Experience

A video game is a process more than a product.

Video game entertainment is a process more than a product; moreover one that people control to their advantage. For example, as they play Diabetes Agonistes, their personal experience of discovery, invention, synthesis and resolution is paramount. They, not the game, make individual choices and meaning that bring the game to life. They learn from their experience in a process known as heuristics.

Unlike pure play (epitomized by Johan Huizinga and Bernie De Koven), a video game is structural and ordained. It imposes rules on performance; meets out punishments and rewards; tells a story or at least has a narrative arc; occupies virtual space that seams realistic or at least familiar. A video game has personality or involves characters whose personalities have to be dealt with. One of those personalities belongs to the player who participates as an actor: performing a role that is directed if not scripted by the game.

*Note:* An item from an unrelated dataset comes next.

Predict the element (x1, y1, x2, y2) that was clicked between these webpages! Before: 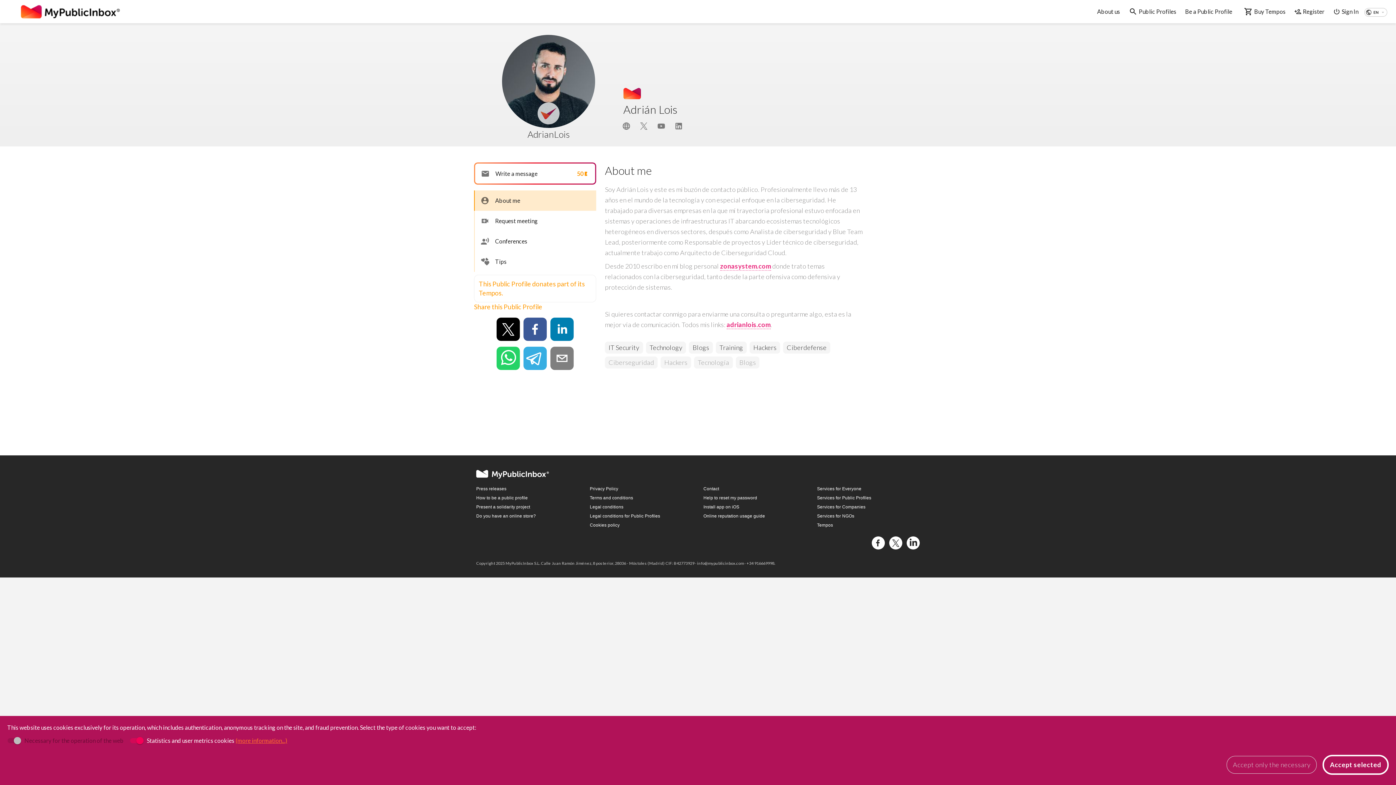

Diabetes Agonistes has five complementary dimensions of experience that enrich lives. By enrich I mean amuse and edify, make them happier, smarter, healthier. These are the takeaways and reasons for coming back for more.

The first dimension of experience is art. Just looking at Diabetes Agonistes gives pleasure and satisfaction. Enjoyment doesn’t depend on understanding or using what’s visible. Drawing, painting, modeling render all subject matter beautiful no matter how it actually appears in nature, if at all. We use a hybrid style of hyperrealism and romanticism to achieve this effect, because the blend is perfect for rendering science and fantasy from the same perspective.

The second dimension is entertainment and it surprises me. Diabetes Agonistes is funny, though I haven’t thought about it that way. It wants to be liked though it’s morbid, difficult, obnoxious. It mocks itself and makes fun of others, and seems to have neither center of gravity nor gravitas: dancing when told to march, joking when asked for help, by turns Harpo, Groucho or Chico and willing to do anything to earn people’s trust — not to make subject matter easy but to make it fun.

The third dimension is fantasy. Our scientific subject matter is not imaginary, not invented, not theoretical, not in doubt. It’s real in every cell of the body; and it’s faithfully represented in Diabetes Agonistes: modeled, simulated, rendered before cast as art and entertainment. Yet the experience we make of science is perversely unrealistic. After taking much trouble to get it right, we rig it in fantasy. We let folks pretend that illness is no threat, but a competitor. Rather than retreating in fear, anger, denial as folks do in life, fantasists tackle illness curiously, deliberately, with chutzpah.

The fourth dimension is plaything or toy. Diabetes Agonistes has unconstrained elements that are not justified by game rules, mechanics, theory, objectives. Pictorial embellishments, challenging diversions, anecdotal pockets that randomly delight for no logical reason. Our proper game about metabolism gains nothing from playthings, while people enjoy the silly distractions. They are occasions for lallygagging.

The fifth dimension is game. It immerses people in conflicts they’ve never consciously had and would avoid if presented another way. Life and death conflicts that erupt in their imagination, involving mysterious dynamics that are scary and difficult to understand, and that most folks are unfit to learn by any pedagogical means. Gaming not only makes it possible to learn, but more importantly desirable. People get to vanquish pernicious drivers of their illness.

Indeed our video game is a process more than a product. A process involving perception, cognition, emotional engagement, self-determination. Each one of the five dimensions is a way of experiencing the process, a way for players to deposit themselves in a virtual world of endless opportunities, and later take themselves out with gifts of amazing insight.